Then up the steep trail they climbed again, Lucille glancing back from time to time to behold the scenery, and, while the sun was yet two hours above the horizon, they came to a pass in the mountains, where she suddenly beheld an Indian sentinel standing in the trail ahead of them.

“Where is the chief?” asked the outlaw in the Indian tongue, and which was as Hebrew to Lucille.

The Indian sentinel pointed, and soon after there came toward them a horseman that at once riveted Lucille’s gaze. He was the Indian chief, Death Face, and he had just come down from the village to the pass, which his band of braves were guarding.

The youthful warrior was resplendent in a new costume, from boots to war bonnet, for he had on a pair of handsome cavalry boots.
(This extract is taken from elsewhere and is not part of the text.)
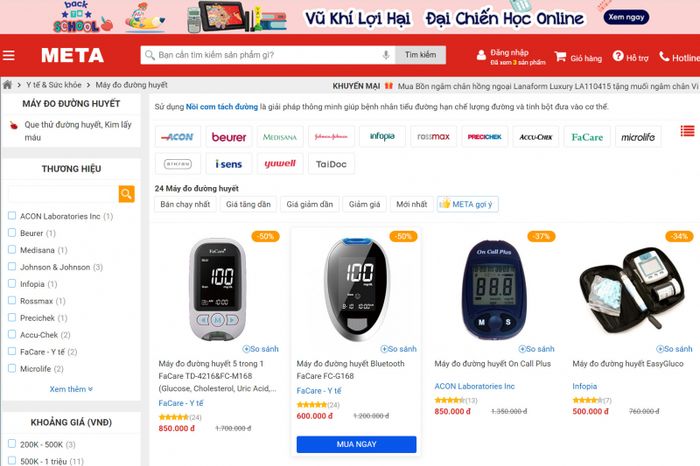Open the Nồi cơm tách đường link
Sitting his horse with conscious power, armed with the white man’s weapons of revolvers and bowie knife, his face hideously painted, and mounted upon an animal that was bedecked in barbaric splendor, Death Face struck Lucille as being the most remarkable being she had ever gazed upon.

The chief fairly started as his eyes fell upon her, and the outlaw, after greeting him, said:

“Death Face, I have been on a raid into the white man’s territory, and this lady is my captive, whom I shall sell back to her father for a large price.”

To the utter amazement of Lucille, the young chief replied, in perfect English:

“I do not believe in the theory of my people, chief, of making war upon women and children, and I am surprised that you, as a white man, should do so; but that is your affair, not mine. Only treat her well.”

“That she will tell you I have done. I wish to place her in the renegade’s cabin in your camp.”